For the past couple of months I have been thinking and praying about this phrase "God is enough." I've just been thinking, what would be the effect if everything we do reflected the realization that God is enough.
While sitting in a freshman orientation class, we were in a computer lab and the librarian was showing the class how to use the internet and look for books and research. (how many times have you sat through one of those before?) At that moment I began to feel like my life was wasting away, this is pointless, I wanna just leave and eat. Then out of nowhere I stumble across this article about children being used as soldiers. It caught my attention and stumbled across a profound quote that really shook me and has been haunting me. It was by a boy named Salifu Kamara, it said, "I was not born a boy soldier; my captives forced me to become one. I had to obey them to stay alive today. When you have nothing left but God, that is the time you realize that God is enough." (here's the story)

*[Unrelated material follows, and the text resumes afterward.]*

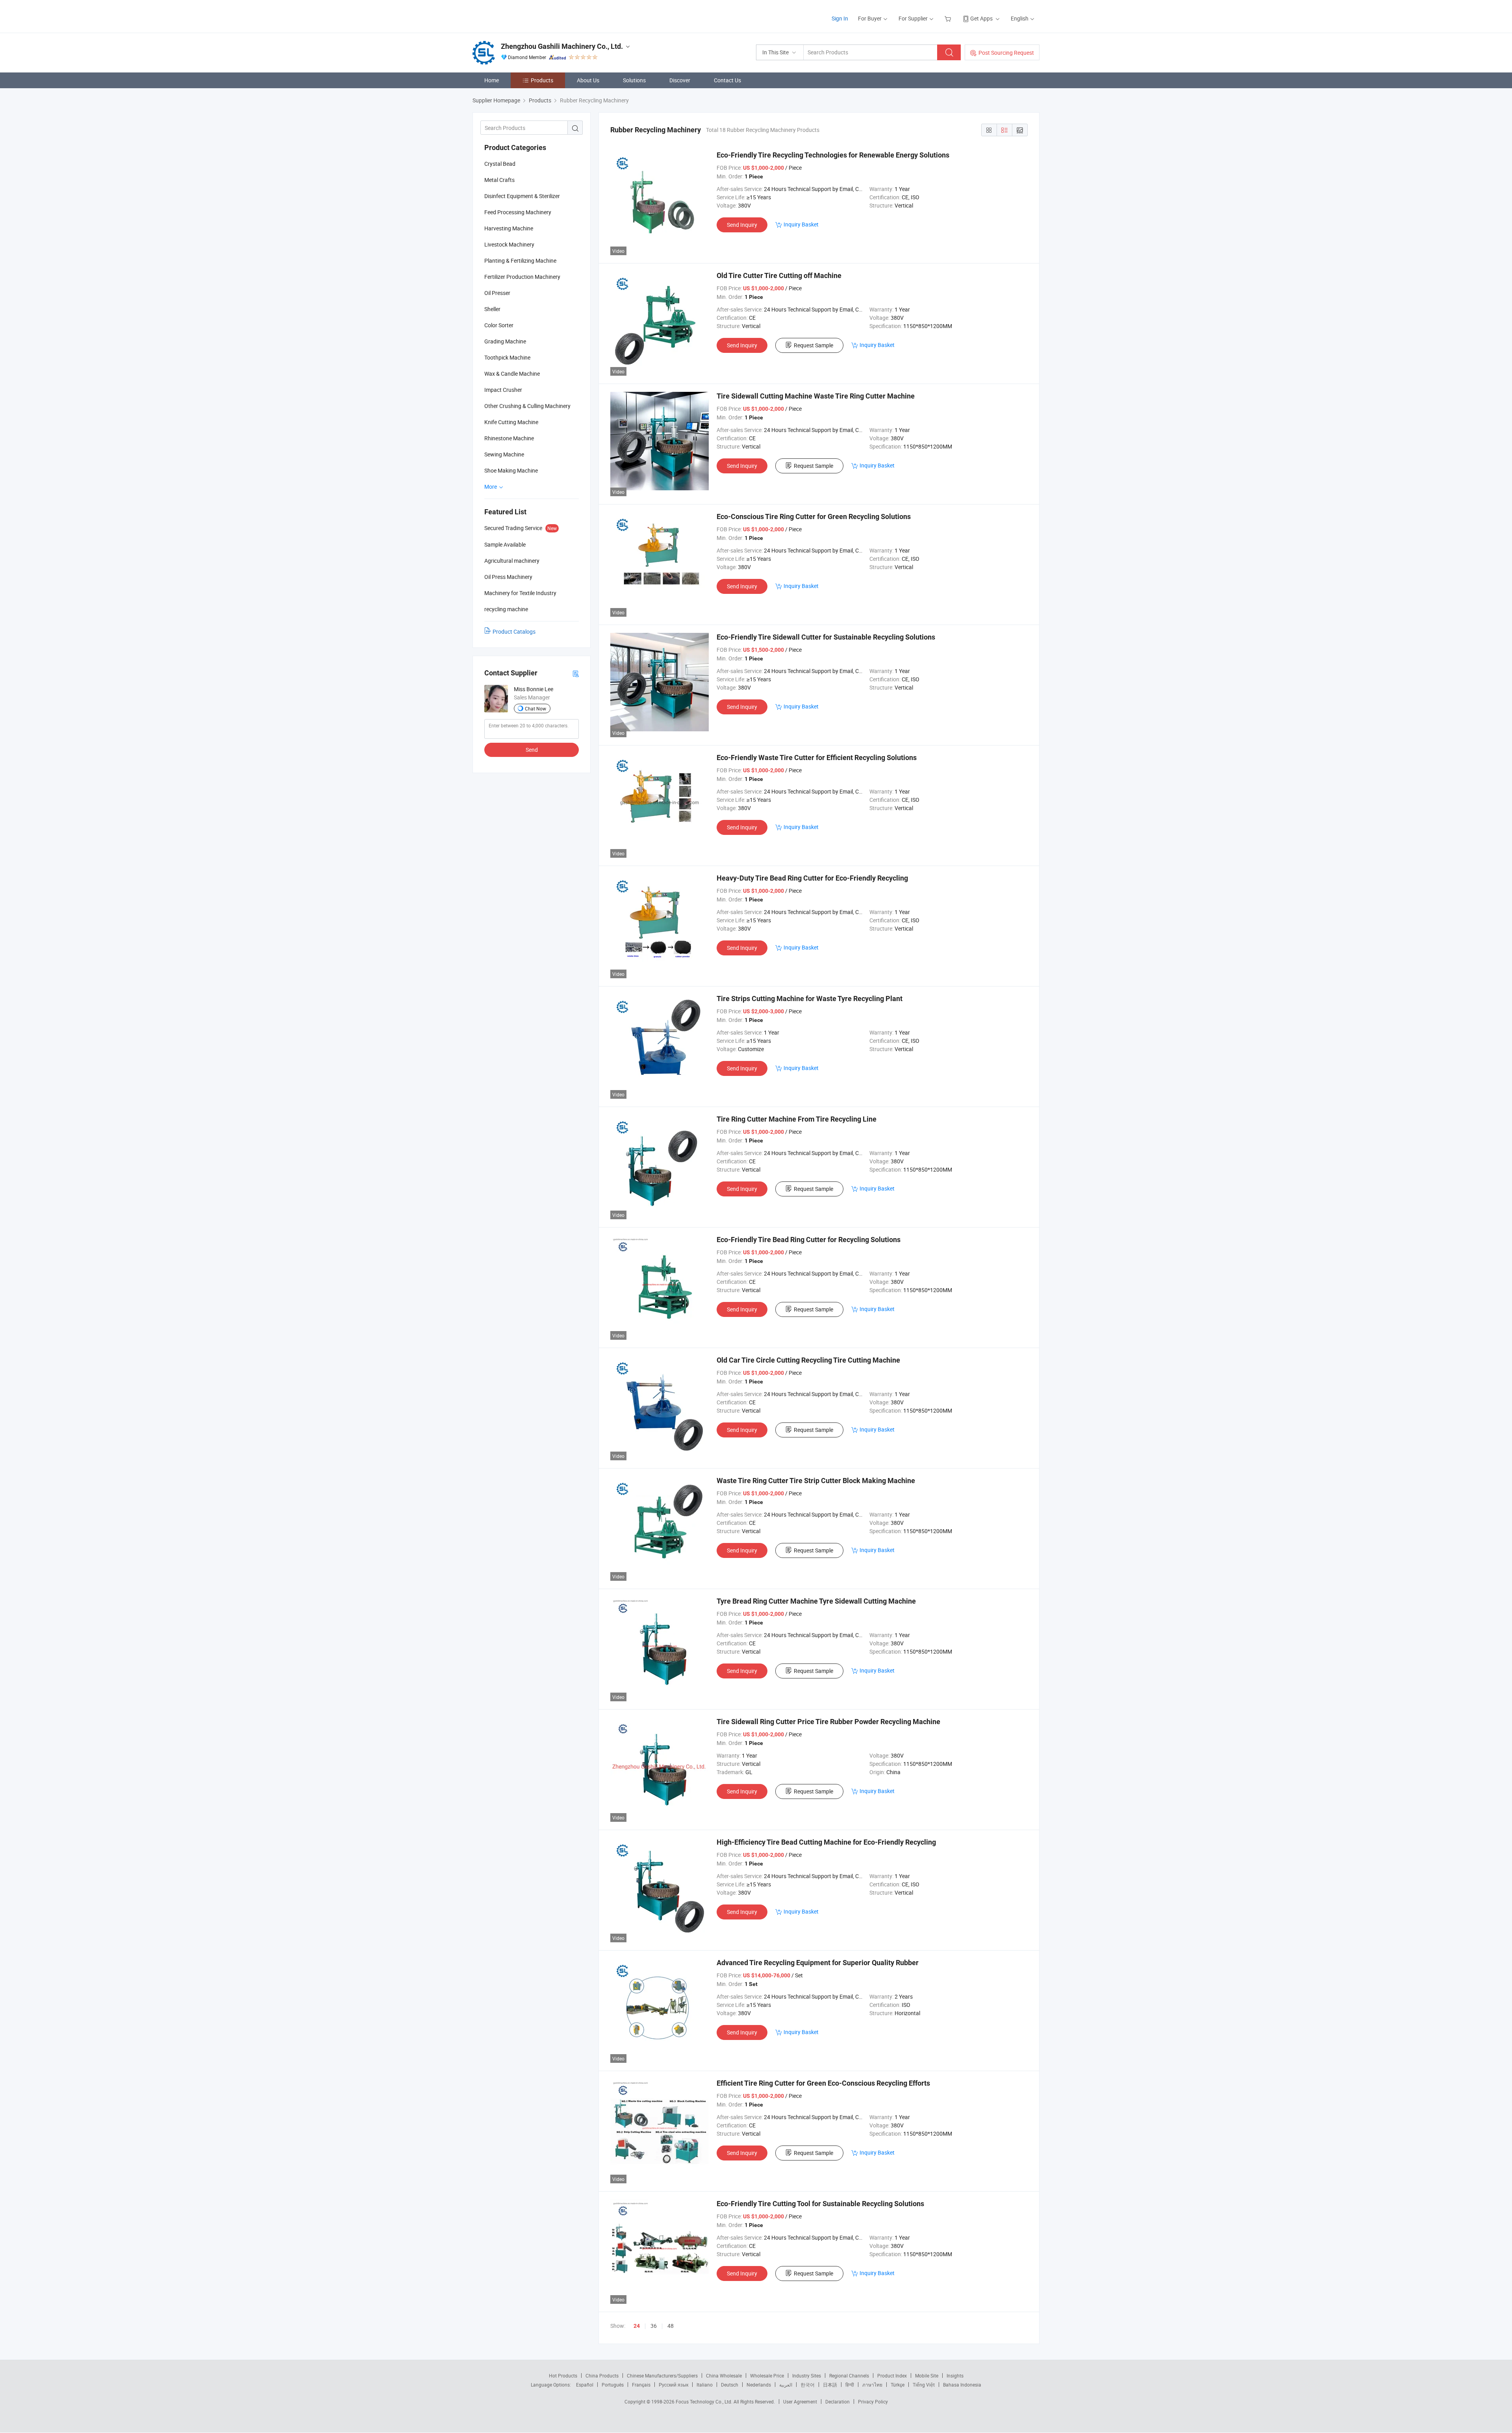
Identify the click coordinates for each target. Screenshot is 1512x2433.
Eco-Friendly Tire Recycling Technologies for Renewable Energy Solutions (833, 155)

I'm not sure the means or what it means to have nothing left but God. It's a phrase that at times scares me as a christian to say that God is enough because there is so much that I want, money, success, attention, girls, comfort, etc.. In my heart I know God is enough, but my head wants to doubt that and say that there is better satisfaction in other things. It just does all sorts of things to me thinking, what it would look like, if the way we lived reflected the realization that God is enough. I want my life to have purpose, and when I take away everything about life that is meaningless: selfishness, anger and concern over stupid small things, worry, unsatisfaction, overspending, desire to be accepted, I end up with nothing left but God.